Demikianlah proposal penelitian ini kami susun guna memenuhi tugas mata kuliah metodologi penelitian.  Semoga proposal ini dapat bermanfaaat bagi semua pihak dan penulis pada khususnya.
Jakarta,   Nopember 2017
Penulis


Daftar Isi
Kata Pengantar
Daftar Isi
Bab I       :  PENDAHULUAN
A.    Latar Belakang
B.   Fokus Penelitian
C.   Rumusan Masalah
D.   Kegunaan Penelitian
            Bab II     :  TINJAUAN PUSTAKA
A.    Deskripsi Konseptual Fokus
B.   Hasil Penelitian Yang Relevan
            Bab III    :  METODOLOGI PENELITIAN
A.   Tujuan Penelitian
B.    Tempat dan Waktu Penelitian
C.     Latar Penelitian
D.     Metode Penelitian
E.     Data dan Sumber Data
F.     Teknik Pengumpulan Data
G.    Pemeriksaan Keabsahan Data (Triangulasi)

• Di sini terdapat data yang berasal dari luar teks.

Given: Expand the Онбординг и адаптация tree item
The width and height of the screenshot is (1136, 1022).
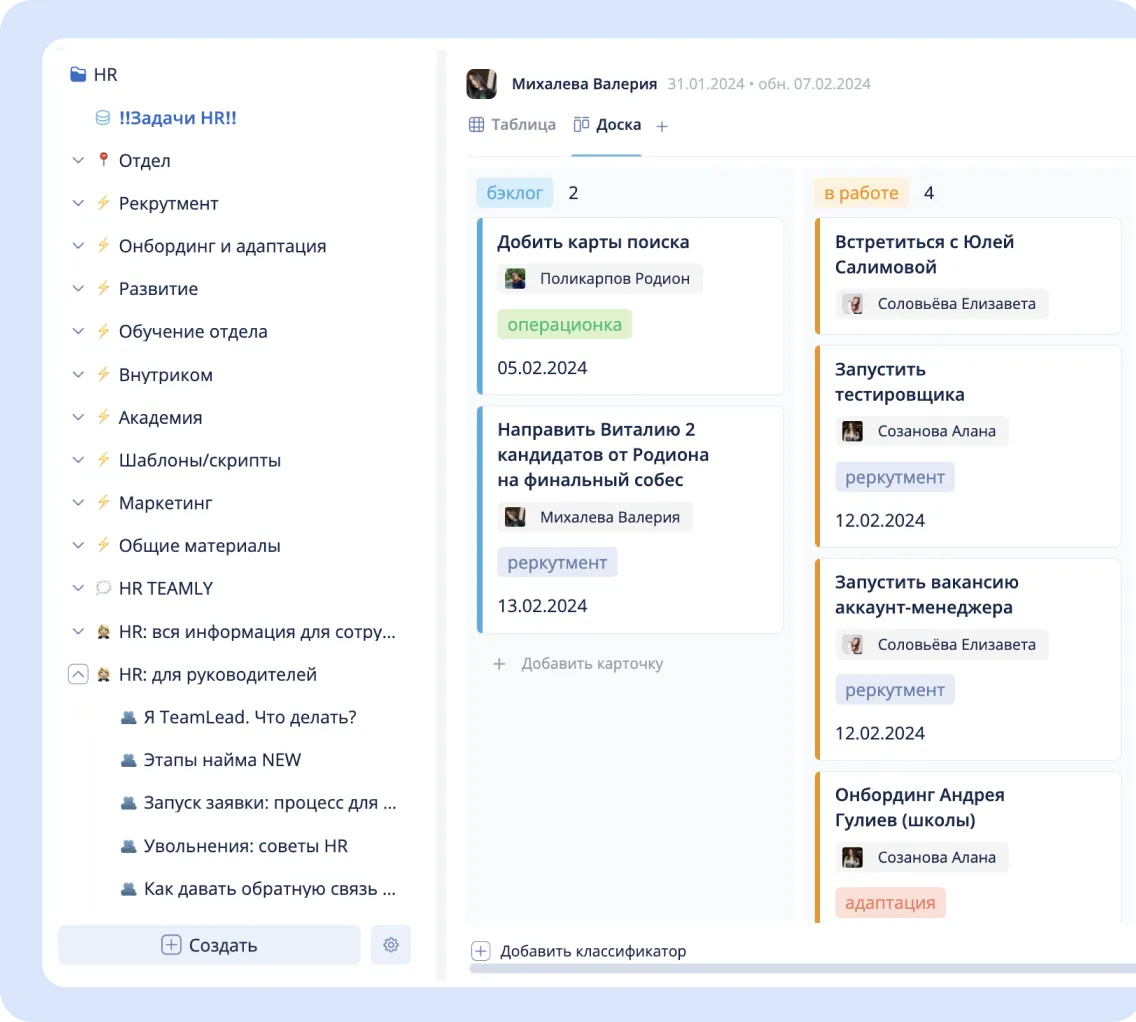Looking at the screenshot, I should click(78, 246).
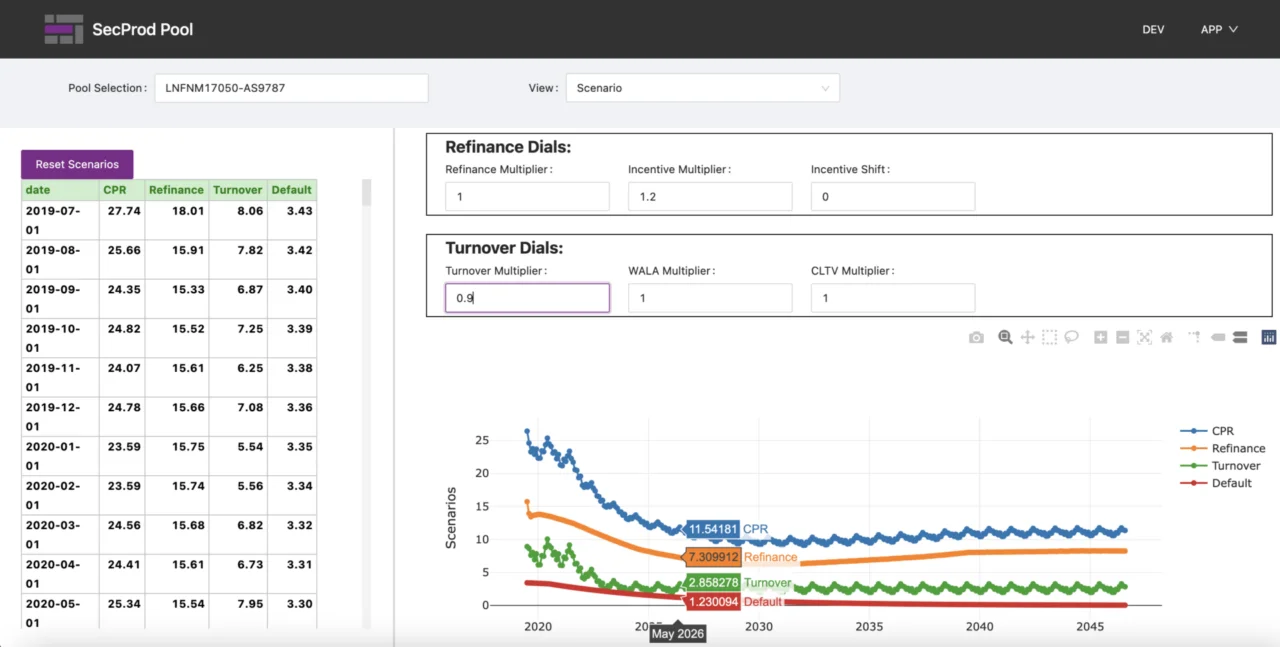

H.    Teknik Analisis Data

BAB I
PENDAHULUAN
A.   Latar Belakang
Pendidikan Anak Usia Dini (PAUD) dalam Undang-Undang Nomor 20 Tahun 2003 tentang Sistem Pendidikan Nasional adalah suatu upaya pembinaan yang ditujukan kepada anak sejak lahir sampai dengan usia enam tahun yang dilakukan melalui pemberian rangsangan pendidikan untuk membantu pertumbuhan dan perkembangan jasmani dan rohani agar anak memiliki kesiapan dalam memasuki pendidikan lebih lanjut. Froebel (dalam Martini Jamaris 2006: 2) menyatakan bahwa pendidikan anak usia dini adalah pembinaan secara sadar yang dilakukan orang dewasa kepada anak usia 0-8 tahun sebagai dasar atau fondasi terpenting bagi perkembangan anak selanjutnya.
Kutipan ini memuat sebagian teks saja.